THE house phone rang. Farnett answered it.

“Something wrong with the steam,” he said. “They want us to shut off the radiators for half an hour until they trace the leak. The engineer seems to think it’s in this section of the building. He says, and truly, that this is no weather for steam valves to misbehave. He’s coming up.”

Manning nodded. It all seemed natural enough. But he knew the Griffin. This was no night for outsiders to appear, however plausibly. His hand slid to where his automatic nested in its shoulder clip.

A knock sounded and Manning answered it. There was a grizzled, elderly man in overalls, carrying a box of tools. He had a red scar on his right cheek that looked like a scald. He touched the peak of the cap he wore.

“Evening, Mr. Farnett. Sorry to disturb you. But it’s a nasty night and we don’t want the heat to go wrong. There’s a blockade somewhere. Air in the valves, I reckon. It won’t take a minute or two.”

Manning had taken his seat again. He seemed to look at the blank oblong of steel in its metal frame, Farnett’s television producer.

The engineer fiddled with the valves, turned them off.

“Your rooms are warm,” he said. “They’ll keep you comfortable till we fix things. Can I go into the bathrooms?”

Farnett yawned, nodded. The man knew where to go. As he disappeared Manning leaned forward.

“You recognize him?” he asked.

Farnett smothered another yawn.

“Oh, yes,” he replied. “It’s Sissons.”

“Excuse me,” said Manning.

He strolled to the bathroom. Sissons straightened from where he had been testing the register.

“It’s not here,” he said. “I’ll just take a look at Mr.

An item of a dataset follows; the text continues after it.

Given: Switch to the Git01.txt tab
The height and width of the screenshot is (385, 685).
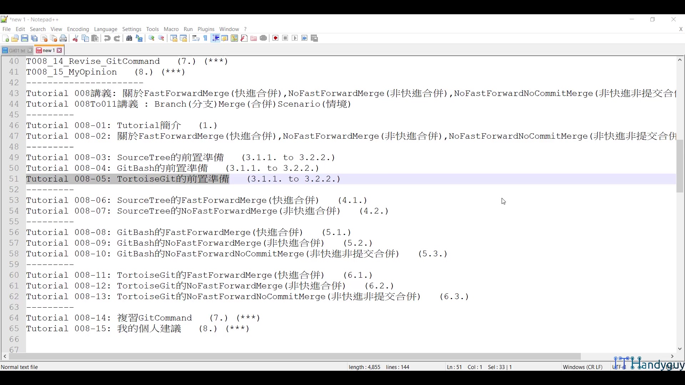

Farnett’s bathroom upstairs. But I think the trouble’s in the next apartment. It’s vacant. They’re gone South for the winter.”

He disappeared, carrying his tools. Manning kicked off his shoes and followed him. He entered Farnett’s bedroom, on the upper floor of the duplex, halted. The engineer was in the bathroom. Manning gave him a minute, and then glided to the open door.

He saw the man standing over the toilet bowl, the hot water running. There was a cabinet back of it, with a mirrored front. In the mirror Manning saw the man squeezing out something into the bowl—a metal tube, labeled.